Freundschaft, soziale Verbindlichkeit sind, es sei denn es gereicht ihm zum
Vorteil, nicht seine Denkkategorien. Nicht primär wegen seiner vermeintlichen
Bösartigkeit, sondern vor allem wegen seiner Freiheitsliebe war ihm, wie es Larsson
im Laufe des Romans wunderbar herausarbeitet, die Karriere als Pirat
vorbestimmt. Der Leser ist hin- und hergerissen von der Persönlichkeit und der
Bewertung der Handlungen des charismatischen Soziopathen. Immerhin riskiert
John Silver mehr als einmal sein Leben für die Sache der Freiheit und seine
Rebellion gegen Autoritäten. Und selbst die Welt der Piraten ist nicht wirklich
seine. Dafür kann er sich bis zu seinem Lebensende auf die (seiner Aussage nach
einseitige) Freundschaft der von ihm freigekauften schwarzen Sklaven verlassen.

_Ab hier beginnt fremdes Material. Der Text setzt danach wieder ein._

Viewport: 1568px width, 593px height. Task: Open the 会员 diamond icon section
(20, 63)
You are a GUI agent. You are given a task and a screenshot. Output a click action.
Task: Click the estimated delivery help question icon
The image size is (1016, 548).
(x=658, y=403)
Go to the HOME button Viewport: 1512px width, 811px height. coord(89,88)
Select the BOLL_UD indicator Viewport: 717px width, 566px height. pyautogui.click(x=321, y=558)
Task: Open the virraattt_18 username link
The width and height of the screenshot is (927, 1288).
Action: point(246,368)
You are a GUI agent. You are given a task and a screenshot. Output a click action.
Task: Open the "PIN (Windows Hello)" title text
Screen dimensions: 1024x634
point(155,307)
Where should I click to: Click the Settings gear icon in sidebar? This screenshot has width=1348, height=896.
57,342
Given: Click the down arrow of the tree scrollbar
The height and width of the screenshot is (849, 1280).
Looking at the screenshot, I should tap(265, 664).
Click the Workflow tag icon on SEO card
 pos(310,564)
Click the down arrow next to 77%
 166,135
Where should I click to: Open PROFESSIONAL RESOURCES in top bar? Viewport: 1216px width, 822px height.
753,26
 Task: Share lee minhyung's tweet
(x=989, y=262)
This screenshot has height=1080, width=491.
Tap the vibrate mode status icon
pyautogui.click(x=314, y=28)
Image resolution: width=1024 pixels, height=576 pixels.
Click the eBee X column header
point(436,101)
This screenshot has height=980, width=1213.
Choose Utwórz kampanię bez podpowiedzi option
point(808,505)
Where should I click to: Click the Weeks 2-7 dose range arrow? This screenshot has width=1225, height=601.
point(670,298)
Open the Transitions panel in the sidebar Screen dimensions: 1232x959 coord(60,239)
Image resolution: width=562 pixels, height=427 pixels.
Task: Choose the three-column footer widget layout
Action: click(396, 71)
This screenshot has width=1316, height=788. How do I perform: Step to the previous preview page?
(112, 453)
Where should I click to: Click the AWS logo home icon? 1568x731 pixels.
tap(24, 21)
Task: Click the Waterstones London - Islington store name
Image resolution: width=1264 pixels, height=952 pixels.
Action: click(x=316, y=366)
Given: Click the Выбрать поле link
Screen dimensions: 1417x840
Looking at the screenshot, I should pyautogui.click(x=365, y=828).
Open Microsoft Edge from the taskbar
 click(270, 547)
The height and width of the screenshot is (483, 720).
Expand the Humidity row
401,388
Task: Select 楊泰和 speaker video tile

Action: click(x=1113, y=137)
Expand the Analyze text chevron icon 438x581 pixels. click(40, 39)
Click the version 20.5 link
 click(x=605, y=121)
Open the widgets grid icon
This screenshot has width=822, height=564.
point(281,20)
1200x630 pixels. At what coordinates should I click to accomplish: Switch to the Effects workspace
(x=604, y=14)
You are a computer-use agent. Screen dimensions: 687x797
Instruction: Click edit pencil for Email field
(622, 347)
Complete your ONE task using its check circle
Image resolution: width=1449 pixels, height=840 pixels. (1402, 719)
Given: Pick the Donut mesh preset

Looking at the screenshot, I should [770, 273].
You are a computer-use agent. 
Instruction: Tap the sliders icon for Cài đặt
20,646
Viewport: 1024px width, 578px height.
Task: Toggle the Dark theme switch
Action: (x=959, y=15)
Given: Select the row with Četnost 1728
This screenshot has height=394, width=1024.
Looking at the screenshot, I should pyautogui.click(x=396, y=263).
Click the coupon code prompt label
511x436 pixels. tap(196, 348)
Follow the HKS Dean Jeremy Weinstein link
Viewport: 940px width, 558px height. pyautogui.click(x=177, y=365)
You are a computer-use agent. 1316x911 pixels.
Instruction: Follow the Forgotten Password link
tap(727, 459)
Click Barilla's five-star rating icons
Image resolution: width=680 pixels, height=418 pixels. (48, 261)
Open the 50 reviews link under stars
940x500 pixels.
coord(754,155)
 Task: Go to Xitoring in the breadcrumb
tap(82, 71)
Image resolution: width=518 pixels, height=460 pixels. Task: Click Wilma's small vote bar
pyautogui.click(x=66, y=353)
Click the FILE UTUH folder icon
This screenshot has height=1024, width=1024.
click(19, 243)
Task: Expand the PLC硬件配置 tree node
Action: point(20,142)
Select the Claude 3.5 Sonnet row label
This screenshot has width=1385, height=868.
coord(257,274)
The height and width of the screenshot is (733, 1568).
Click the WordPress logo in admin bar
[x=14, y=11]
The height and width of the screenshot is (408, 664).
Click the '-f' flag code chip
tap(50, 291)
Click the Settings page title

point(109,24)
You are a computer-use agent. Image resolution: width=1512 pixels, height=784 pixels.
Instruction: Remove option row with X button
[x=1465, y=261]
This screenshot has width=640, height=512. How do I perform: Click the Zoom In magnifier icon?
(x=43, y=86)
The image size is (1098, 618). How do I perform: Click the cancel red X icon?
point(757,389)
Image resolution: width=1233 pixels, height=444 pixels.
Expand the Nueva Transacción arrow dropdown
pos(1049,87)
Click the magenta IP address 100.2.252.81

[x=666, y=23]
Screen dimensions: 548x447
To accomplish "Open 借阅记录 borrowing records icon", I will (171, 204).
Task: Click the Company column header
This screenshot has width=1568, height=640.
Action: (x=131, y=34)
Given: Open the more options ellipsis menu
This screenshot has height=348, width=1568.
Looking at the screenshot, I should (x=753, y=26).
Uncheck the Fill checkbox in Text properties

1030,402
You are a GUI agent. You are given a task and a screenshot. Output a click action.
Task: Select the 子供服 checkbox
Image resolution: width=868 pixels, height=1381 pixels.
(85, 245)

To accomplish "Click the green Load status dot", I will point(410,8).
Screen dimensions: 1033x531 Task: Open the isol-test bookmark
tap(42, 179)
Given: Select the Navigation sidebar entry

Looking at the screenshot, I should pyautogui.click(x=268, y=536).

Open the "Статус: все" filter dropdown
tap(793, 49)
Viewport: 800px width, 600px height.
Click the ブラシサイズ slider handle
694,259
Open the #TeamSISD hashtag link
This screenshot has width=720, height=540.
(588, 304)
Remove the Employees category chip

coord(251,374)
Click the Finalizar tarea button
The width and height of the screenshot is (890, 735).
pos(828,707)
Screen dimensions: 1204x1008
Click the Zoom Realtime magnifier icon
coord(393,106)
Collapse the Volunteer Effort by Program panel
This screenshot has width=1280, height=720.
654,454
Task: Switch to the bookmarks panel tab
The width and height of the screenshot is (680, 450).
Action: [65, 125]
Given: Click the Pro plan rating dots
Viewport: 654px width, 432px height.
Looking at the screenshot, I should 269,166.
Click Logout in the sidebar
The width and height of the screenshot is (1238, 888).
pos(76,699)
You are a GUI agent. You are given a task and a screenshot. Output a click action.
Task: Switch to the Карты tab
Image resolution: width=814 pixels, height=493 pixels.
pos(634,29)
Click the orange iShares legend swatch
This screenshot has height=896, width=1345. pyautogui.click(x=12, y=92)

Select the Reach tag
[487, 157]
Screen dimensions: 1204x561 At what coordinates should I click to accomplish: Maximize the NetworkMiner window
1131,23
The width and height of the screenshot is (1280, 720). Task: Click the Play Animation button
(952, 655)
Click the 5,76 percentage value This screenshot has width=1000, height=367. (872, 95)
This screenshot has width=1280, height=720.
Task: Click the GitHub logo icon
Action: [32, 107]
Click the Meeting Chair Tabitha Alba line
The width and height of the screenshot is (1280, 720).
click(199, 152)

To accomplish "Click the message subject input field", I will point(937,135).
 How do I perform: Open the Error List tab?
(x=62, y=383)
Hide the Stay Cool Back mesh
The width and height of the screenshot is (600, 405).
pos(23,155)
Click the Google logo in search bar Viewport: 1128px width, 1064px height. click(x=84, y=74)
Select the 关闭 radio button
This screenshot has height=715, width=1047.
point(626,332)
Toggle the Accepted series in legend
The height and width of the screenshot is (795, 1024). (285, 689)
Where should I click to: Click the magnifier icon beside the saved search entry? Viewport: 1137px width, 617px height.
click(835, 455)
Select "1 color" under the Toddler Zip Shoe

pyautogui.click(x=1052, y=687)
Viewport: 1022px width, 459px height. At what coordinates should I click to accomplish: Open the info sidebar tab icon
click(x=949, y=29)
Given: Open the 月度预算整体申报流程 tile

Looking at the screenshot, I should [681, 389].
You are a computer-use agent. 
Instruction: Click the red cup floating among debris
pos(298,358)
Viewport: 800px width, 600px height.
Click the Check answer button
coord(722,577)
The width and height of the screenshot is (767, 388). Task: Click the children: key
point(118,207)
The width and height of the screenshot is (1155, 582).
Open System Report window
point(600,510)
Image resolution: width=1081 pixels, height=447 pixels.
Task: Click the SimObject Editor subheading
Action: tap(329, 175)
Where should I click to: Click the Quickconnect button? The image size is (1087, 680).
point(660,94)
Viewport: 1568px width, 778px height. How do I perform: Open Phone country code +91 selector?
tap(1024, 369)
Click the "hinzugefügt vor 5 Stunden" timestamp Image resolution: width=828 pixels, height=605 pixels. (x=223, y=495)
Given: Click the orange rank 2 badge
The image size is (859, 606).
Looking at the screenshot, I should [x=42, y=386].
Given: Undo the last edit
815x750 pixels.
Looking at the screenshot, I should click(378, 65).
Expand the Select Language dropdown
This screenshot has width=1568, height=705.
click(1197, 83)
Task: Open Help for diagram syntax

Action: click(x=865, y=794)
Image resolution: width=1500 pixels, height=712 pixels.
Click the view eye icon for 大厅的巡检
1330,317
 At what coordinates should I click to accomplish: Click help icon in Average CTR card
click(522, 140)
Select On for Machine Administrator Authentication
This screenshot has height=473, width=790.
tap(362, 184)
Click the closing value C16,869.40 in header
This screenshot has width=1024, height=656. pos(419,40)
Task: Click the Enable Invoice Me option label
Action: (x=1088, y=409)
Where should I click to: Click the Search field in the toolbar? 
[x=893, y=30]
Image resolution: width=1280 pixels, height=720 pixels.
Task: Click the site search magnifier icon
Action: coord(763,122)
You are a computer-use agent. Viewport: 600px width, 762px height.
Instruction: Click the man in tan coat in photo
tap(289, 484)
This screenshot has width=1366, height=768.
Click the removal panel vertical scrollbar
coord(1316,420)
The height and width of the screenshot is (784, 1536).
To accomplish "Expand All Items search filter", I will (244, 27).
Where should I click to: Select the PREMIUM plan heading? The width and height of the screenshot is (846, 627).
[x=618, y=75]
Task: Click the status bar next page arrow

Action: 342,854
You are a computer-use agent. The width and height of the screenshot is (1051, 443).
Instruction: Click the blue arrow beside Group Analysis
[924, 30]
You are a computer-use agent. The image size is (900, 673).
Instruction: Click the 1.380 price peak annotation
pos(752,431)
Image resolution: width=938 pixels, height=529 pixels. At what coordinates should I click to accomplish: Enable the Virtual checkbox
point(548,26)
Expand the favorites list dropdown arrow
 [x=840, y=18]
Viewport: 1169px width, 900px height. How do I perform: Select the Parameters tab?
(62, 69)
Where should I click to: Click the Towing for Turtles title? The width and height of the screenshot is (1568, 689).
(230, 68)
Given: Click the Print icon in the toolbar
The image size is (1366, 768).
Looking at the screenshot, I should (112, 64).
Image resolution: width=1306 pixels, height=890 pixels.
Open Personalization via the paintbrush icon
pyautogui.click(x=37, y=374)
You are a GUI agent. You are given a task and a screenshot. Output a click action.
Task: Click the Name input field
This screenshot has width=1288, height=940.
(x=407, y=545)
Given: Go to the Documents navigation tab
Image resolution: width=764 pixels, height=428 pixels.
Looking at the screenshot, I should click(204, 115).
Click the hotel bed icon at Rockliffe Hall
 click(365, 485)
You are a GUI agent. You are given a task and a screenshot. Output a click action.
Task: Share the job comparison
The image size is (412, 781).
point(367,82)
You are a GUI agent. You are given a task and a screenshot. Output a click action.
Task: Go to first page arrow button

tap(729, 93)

Wenn John Silver mit Daniel Defoe plaudert
Björn
Larsson legt mit seinem 1995 in Deutschland erstmals erschienenen Long John
Silver nicht nur einen spannend erzählten und wunderbar komponierten Abenteuerroman,
sondern auch ein gelungenes, in sich schlüssiges Psychogramm des einbeinigen
Outlaws vor. Dass er in diesem Zusammenhang zudem ein gut recherchiertes authentisches,
nicht romantisierendes Bild der Gesellschaft, der Seefahrt und des
Piraten(un)wesens des 17./18. Jahrhunderts zeichnet, macht die besondere
Qualität dieses Buches aus. Es ist für den Leser, der ein wenig mit der maritimen
Literatur und seinen Vertretern des 18./19. Jahrhunderts vertraut ist, ein
wahres Vergnügen, beispielsweise der Begegnung und den Gesprächen des fiktiven
Long John Silver mit dem Autor von Robinson
Crusoe, Kapitän Singleton und der
Allgemeinen Geschichte der Piraten,
Daniel Defoe beizuwohnen. Aus letzterem Werk stammen auch die
Sündenbekenntnisse der Piraten Thomas Roberts, John Cane und William Davisons, die
Larsson ebenso in die Biographie Silvers eingeflochten hat, wie Abenteuer
realer und fiktiver historischer Figuren dieser Zeit.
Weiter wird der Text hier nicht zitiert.